The third message is because everyone shares some responsibility according to their role, cooperation is essential. Which means that all stakeholders have a role to play, and all stakeholders should be part of the development of the policy. How you do that will, again, vary across countries. But cooperation is essential. And that takes me to my last point.
We always say security aims to create trust, to enable trust, again, from the Digital Economy to flourish or growth and posterity to take place. Well, if you want to reach this trust objective, you need to create the conditions for trust to be there ‑‑ to develop. The relationship between the stakeholders in order to ‑‑ between all the stakeholders including the government in order to develop the policy and to complement it is not a one‑off. It's not something that oh, I'm going to have a multistakeholder process in order to develop the strategy. It's a long‑standing trust relationship that you want to establish that can be important in creating a strategy. It's a long‑standing relationship, trust relationship, because all the stakeholders will have to implement the strategy, in every action they will take every day on using ICTs. So it's a fundamental element. Trust is an outcome. But you need to have it (?) so you need to have all the stakeholders at the table and to create this trust relationship with them. That would be my four ideas and to finish with a statement, I would say that one interesting aspect of the initiative by OAS is that by bringing international experts in countries, they could create the conditions, create the conditions for trust to be established. I must admit, I ended up with some critics from other parts of government and business in a big room with many other officials from other countries. And we didn't know anyone. And we were put into a situation at the end of this journey after a week of work, we ended up having a fair discussion, a very neutral and balanced discussion with the host country in a very independent way. And that was, I think, (?) and very useful for the country. Thank you.

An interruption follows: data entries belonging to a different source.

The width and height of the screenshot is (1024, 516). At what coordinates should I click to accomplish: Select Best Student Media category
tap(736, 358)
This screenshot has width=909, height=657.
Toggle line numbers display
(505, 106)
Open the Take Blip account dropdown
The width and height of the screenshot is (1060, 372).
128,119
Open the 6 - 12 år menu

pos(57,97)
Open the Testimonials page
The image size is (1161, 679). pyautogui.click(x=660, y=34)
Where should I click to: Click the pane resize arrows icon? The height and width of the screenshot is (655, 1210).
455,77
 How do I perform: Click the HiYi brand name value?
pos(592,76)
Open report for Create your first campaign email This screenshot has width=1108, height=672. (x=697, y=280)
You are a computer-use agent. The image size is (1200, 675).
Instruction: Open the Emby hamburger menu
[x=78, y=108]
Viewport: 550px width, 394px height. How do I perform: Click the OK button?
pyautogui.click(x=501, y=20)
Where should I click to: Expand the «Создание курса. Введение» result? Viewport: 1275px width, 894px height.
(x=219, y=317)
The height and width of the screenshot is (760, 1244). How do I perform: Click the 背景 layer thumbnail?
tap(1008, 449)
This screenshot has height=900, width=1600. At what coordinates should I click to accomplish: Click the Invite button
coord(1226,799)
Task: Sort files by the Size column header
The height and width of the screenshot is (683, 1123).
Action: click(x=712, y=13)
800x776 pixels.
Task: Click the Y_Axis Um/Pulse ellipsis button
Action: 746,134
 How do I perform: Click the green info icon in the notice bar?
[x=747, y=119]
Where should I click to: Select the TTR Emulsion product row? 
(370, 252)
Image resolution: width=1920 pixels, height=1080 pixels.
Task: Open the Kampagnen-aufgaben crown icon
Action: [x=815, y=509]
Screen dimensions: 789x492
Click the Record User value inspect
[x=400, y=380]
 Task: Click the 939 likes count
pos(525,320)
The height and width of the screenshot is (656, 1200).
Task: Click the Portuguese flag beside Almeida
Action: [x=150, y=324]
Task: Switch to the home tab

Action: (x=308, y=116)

>> MODERATOR: Thank you very much.
>> PANELIST: Hi. Can you hear me? I'd just like to say how trust as an input and as an outcome. In the cybersecurity program in the OAS, we work as facilitators. And this is actually our second open forum. The first was last year. And it was based on our work. And (?) it was the main focus. Much focus and 2017 was a very interesting year because we have four countries in the region, Chile, Costa Rica, Paraguay and Mexico. So talk about national strategy because it is a learning process for us. And (?) that's what we try to do, how do we foster this multistakeholder approach. And the Mexico experience was very pleased, Victor also pointed out the importance of building trust and having all the nations engagement. And then we have to discuss implementation. That's the next step. And also how important it is, trust, again, for this process because that needs to be the outcome of it.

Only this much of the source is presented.